If you want to avoid first two rotation filters, You could make code using formula for 2D rotation:
x' = x cos f - y sin f
y' = y cos f + x sin f
where f is angle of rotation, but it's not that simple and also includes more lines of code where you have to calculate what is diagonal angle of original bounding box since you need initial angle of top left corner which x and y coords are comparing to x axis (positive part). Then calculate change in x-x' and y-y'. But I'm predicting some issues with sign of change and coding/debugging would take more time then I have right now. Sorry cause of that but I'm sure you can figure out what to do after reading this post.
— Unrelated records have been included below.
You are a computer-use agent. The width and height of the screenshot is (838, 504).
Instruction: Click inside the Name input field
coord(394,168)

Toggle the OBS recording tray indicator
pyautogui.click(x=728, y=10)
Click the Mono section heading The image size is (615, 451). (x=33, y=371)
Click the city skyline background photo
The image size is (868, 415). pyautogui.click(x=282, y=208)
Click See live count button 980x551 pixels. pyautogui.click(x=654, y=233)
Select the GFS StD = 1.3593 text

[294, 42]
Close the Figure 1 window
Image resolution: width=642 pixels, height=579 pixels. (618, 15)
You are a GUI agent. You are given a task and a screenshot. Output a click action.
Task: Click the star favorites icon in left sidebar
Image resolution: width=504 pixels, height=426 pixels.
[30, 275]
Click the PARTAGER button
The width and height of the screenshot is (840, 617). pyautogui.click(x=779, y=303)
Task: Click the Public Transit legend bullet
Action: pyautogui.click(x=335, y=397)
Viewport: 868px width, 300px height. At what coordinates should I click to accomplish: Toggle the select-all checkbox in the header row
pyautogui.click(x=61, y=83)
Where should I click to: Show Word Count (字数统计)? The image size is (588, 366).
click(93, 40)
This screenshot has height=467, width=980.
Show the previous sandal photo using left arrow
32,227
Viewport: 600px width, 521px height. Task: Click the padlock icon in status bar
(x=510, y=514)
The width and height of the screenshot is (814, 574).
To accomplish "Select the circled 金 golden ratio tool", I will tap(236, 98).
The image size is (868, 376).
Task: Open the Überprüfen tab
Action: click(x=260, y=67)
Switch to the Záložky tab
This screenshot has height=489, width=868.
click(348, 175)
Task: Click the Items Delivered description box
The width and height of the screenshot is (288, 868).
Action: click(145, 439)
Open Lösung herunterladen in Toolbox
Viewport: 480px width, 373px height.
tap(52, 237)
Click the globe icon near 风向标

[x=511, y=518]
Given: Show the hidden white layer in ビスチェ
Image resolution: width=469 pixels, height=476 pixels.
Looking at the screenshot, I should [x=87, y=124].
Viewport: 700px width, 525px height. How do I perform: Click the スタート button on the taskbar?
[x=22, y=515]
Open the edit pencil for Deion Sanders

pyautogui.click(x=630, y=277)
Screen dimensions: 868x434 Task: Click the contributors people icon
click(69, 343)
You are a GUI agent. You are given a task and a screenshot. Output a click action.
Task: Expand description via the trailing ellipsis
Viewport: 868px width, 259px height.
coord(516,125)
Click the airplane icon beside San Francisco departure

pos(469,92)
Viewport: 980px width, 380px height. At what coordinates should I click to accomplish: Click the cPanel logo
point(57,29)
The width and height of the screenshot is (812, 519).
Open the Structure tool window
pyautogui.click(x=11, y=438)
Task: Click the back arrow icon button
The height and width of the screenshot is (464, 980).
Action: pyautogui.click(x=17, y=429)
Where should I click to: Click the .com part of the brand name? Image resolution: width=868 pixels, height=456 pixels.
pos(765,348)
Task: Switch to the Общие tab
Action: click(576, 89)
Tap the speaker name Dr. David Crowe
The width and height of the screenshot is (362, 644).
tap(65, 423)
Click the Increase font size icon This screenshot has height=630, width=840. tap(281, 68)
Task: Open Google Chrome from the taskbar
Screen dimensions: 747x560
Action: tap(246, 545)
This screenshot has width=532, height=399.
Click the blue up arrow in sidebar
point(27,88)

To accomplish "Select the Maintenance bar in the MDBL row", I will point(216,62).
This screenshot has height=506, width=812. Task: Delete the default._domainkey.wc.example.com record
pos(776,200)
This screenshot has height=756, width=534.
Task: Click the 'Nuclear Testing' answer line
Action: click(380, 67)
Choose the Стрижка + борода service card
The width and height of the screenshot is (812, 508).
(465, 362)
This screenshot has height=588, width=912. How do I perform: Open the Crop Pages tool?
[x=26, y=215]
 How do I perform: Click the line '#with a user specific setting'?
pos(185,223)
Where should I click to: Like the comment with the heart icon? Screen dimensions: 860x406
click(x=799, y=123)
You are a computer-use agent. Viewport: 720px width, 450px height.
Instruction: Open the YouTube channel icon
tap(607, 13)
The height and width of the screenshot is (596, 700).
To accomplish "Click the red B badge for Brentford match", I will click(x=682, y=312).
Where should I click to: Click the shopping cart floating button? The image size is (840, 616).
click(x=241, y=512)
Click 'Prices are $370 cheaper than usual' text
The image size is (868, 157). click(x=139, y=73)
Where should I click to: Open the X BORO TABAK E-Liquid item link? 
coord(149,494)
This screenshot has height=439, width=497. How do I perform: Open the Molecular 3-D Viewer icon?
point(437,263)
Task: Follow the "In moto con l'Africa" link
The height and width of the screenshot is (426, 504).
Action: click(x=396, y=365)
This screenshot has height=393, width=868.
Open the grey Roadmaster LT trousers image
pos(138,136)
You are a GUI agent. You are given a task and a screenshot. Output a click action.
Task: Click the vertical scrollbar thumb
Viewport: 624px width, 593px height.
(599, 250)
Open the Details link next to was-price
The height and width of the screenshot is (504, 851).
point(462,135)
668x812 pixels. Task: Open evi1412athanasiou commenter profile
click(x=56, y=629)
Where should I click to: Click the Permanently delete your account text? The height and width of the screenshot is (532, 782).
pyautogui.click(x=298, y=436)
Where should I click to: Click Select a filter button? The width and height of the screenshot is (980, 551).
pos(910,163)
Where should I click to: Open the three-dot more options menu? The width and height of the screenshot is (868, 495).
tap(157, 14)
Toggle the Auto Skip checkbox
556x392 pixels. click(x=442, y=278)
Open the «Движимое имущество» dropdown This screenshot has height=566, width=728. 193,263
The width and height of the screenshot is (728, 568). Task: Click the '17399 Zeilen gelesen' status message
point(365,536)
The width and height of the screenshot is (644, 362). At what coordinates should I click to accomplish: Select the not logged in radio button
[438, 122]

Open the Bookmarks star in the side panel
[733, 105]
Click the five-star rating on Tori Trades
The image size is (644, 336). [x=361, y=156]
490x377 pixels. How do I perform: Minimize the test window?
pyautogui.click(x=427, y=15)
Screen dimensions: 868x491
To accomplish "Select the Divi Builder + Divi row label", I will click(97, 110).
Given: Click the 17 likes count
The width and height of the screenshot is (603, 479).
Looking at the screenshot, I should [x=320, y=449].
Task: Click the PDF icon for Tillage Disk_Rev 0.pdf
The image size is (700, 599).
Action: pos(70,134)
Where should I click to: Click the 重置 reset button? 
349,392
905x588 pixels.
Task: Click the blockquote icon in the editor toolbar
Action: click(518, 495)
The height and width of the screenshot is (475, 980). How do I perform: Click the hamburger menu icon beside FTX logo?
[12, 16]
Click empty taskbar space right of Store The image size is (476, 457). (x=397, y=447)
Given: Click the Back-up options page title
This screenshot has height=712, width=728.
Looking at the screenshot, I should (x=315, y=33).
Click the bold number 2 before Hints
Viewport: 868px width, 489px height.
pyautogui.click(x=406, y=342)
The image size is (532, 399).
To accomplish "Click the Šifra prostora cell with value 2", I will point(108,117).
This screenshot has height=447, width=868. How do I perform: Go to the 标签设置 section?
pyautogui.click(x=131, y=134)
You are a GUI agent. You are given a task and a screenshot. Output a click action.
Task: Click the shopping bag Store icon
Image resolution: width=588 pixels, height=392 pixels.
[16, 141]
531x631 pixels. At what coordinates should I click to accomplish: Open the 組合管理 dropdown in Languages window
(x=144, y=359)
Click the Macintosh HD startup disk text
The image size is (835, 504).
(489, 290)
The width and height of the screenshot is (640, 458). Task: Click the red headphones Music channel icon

It looks better if we override the cursorAt:
$("#foo").mousedown(function (e) {
var x = e.pageX - this.offsetLeft;
var y = e.pageY - this.offsetTop;
console.log(x);
$("#foo").draggable("option", "cursorAt", {left: x, top:y});
});
Updated fiddle: http://jsfiddle.net/johnkoer/Ja4dY/8/
You said you are not interested with JQuery solutions then,
One solution is;
I recommend you to write your own drag and resize functions. You can
handle resizing and draging on rotated objects to add their top and left with sine and cosine of that degree.
Another solution is;
You can use libraries like Raphael JS to create objects to transform,
drag and resize. Raphael JS uses svg!
For more information about Raphael JS
Yet another solution is;
If you do not want to use library like Raphael JS, you can directly use SVG with JQuery
For more information about SVG
Cannot write more details now, I expand this solutions tomorrow.
Hope these help for now.
This, indeed, seems to be a bug in jQuery. An easy workaround would be: surround the resizable div with a container div. Set the .draggable() to the outer div and .resizable() to the inner div. This seems to be working fine in Chromium running on Ubuntu. See Fiddle.
I've colored the outer div to give you an idea what's happening under the hood.